The Integrated Mobile Health Team program model is designed to serve people with SMI who also have other vulnerabilities, including age, years of homelessness, co-occurring substance abuse and/or other physical health conditions that require ongoing primary care (such as diabetes, hypertension, cardiovascular disease, asthma or other respiratory illnesses, obesity, cancer, arthritis, and chronic pain). The teams use a vulnerability scale to identify and serve the most vulnerable individuals among those people experiencing homelessness who have a SMI. The team may engage identified individuals through outreach to the streets, encampments, and other locations where many people experiencing homelessness congregate.
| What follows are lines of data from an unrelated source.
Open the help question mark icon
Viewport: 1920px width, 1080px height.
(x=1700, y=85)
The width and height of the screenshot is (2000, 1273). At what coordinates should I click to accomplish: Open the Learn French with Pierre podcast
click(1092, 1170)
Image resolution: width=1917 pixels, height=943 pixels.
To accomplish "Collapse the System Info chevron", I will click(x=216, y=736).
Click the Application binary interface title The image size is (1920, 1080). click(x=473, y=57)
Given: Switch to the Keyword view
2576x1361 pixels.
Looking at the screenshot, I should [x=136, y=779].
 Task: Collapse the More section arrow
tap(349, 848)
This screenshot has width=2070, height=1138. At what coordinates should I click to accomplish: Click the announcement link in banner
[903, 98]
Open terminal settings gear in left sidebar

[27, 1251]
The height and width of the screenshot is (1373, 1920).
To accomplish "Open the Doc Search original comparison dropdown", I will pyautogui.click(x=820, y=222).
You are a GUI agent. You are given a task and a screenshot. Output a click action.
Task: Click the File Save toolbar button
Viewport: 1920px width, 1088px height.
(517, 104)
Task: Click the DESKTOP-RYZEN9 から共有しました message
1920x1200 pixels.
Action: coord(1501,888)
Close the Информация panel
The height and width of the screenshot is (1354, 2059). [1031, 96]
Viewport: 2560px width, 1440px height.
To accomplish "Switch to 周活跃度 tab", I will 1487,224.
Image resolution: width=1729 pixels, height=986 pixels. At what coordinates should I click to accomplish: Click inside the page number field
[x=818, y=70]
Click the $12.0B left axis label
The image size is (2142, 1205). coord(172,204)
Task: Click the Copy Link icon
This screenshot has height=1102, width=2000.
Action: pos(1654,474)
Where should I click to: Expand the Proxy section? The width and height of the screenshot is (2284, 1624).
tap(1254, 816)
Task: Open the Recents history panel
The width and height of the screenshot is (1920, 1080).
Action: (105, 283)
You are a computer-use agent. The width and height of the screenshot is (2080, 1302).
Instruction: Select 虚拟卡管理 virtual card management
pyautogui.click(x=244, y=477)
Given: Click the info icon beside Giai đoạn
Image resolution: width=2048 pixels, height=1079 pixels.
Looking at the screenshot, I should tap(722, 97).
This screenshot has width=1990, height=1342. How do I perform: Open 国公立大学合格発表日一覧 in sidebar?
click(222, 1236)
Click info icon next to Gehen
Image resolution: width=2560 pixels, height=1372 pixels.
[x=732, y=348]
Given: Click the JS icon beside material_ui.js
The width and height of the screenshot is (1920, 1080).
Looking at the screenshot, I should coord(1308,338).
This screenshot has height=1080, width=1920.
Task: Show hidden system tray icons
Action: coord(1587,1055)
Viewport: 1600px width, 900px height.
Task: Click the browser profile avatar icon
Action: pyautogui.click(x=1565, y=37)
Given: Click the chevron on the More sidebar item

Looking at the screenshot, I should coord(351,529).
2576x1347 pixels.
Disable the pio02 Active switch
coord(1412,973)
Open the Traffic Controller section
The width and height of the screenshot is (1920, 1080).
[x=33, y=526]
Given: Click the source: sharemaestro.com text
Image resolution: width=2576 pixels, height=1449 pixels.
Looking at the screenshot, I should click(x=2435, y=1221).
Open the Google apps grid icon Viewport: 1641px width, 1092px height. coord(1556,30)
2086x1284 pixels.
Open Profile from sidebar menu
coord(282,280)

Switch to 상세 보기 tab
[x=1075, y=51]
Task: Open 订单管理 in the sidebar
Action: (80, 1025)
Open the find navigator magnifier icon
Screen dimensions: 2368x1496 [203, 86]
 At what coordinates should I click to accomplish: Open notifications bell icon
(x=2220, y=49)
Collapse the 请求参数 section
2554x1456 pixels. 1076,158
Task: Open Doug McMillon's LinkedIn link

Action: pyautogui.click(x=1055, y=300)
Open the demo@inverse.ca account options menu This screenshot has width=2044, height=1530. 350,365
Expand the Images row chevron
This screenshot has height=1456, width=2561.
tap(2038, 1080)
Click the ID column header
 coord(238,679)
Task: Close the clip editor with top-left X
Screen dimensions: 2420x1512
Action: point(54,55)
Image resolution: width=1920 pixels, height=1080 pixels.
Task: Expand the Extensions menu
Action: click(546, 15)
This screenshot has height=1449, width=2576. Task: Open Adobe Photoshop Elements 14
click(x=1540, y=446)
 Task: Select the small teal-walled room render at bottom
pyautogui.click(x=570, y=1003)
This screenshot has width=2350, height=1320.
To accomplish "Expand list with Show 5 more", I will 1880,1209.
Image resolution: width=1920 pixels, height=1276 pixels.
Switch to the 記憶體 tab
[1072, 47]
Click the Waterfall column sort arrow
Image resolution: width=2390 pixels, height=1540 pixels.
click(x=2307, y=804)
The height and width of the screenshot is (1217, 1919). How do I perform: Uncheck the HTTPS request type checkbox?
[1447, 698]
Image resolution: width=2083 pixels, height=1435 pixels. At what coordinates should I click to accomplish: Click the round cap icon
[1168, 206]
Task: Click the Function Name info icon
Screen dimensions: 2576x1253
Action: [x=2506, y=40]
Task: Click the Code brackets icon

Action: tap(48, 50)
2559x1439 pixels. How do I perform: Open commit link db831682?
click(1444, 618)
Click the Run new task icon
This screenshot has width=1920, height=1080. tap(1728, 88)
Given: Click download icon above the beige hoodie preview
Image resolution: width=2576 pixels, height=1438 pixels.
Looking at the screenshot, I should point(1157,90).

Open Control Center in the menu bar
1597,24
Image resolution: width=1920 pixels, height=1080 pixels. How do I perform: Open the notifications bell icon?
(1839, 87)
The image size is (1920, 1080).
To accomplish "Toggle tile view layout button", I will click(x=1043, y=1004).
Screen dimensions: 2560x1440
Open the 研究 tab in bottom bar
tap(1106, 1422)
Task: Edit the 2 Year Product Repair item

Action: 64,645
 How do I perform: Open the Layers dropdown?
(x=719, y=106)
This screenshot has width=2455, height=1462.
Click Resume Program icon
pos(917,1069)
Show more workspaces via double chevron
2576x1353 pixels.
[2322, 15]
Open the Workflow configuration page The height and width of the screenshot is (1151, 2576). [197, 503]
The team tries to find and engage people with a high level of vulnerability who have not been well-connected to mental health services.
Integrated Mobile Health Team services are intended to increase immediate access to housing by using a housing first approach that incorporates harm reduction, motivational interviewing, and access to housing without requirements for treatment, sobriety, or "housing readiness." Each team partners with a PSH developer(s) to dedicate housing units to clients served by the team. With the exception of some administrative activities or medical procedures that require a clinic setting, all team services are delivered in the field, including engaging people experiencing homelessness on the streets and making home visits to people in PSH.